Qu’est-ce que ce dispositif change au quotidien ?

Sauf si le juge en décide autrement, Liliane Bettencourt pourra théoriquement voter, changer d’emploi, choisir son lieu de résidence, et se déplacer librement, y compris à l’étranger. Toutefois si elle veut quitter la France, comme elle en a exprimé le désir ce dimanche, elle en a la possibilité, à la réserve près qu’elle aura besoin de l’autorisation de son tuteur pour dégager les fonds nécessaires au voyage, en l’occurrence son petit-fils. De même, une tutelle n’oblige pas la personne protégée à quitter un poste d’administrateur de société.
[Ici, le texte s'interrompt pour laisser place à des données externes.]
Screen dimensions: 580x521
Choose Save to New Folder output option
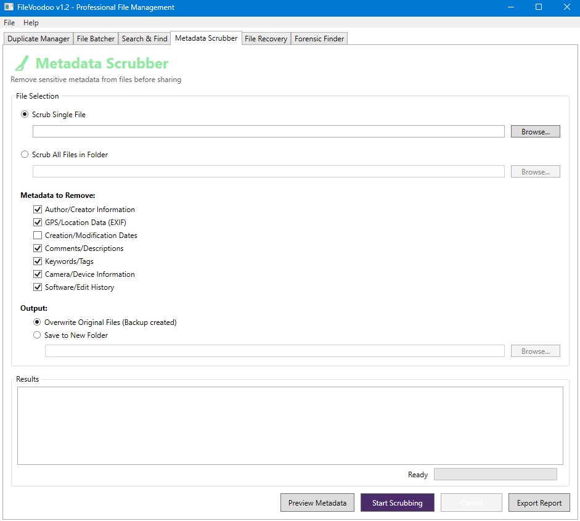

Mais comme elle n’est plus en mesure de prendre des décisions patrimoniales, elle sera représentée là encore par ses tuteurs.
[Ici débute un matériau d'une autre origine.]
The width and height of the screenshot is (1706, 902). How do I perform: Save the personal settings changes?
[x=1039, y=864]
Le tuteur peut-il annuler des actes réalisés dans le passé ?

“Non, il doit nécessairement demander l’accord du juge”, indique Joachim Fain. Ainsi, si l’un des tuteurs de Liliane Bettencourt juge qu’un placement a été fait par l’héritière de L’Oréal sous l’influence d’un profiteur, il devra s’adresser au juge pour l’annuler. Et celui-ci devra déterminer si l’investissement a été entrepris à un moment où Liliane Bettencourt possédait toutes ses facultés mentales.

Quelles seront les conséquences de cette mise sous tutelle pour L’Oréal ?

Liliane Bettencourt est la première actionnaire de L’Oréal. Régulièrement des rumeurs font état des velléités de Nestlé de s’emparer de l’Oréal dont il est le deuxième actionnaire, avec 29,7% du capital. L’an dernier, Liliane Bettencourt affirmait qu’en cas de mise sous tutelle, sa fille s’empresserait d’aller vendre ses parts au géant suisse de l’alimentaire. Aujourd’hui, cette dernière s’en défend catégoriquement, et rappelle dans un communiqué “l’attachement profond de toute la famille à L’Oréal, et (son) souhait intact de continuer à en accompagner le développement dans le futur”.

De toutes façons, jusqu’en 2014, les deux actionnaires sont liés par un pacte qui les empêche d’augmenter leur participation au capital jusqu’à 6 mois après la mort de Liliane Bettencourt, et les oblige demander l’autorisation de l’autre pour vendre ses actions. Selon Françoise Meyers, la mise sous tutelle de sa mère ne modifierait pas ces accords. Jusqu’en 2014 au moins, le groupe ne devrait donc pas subir de profond changement.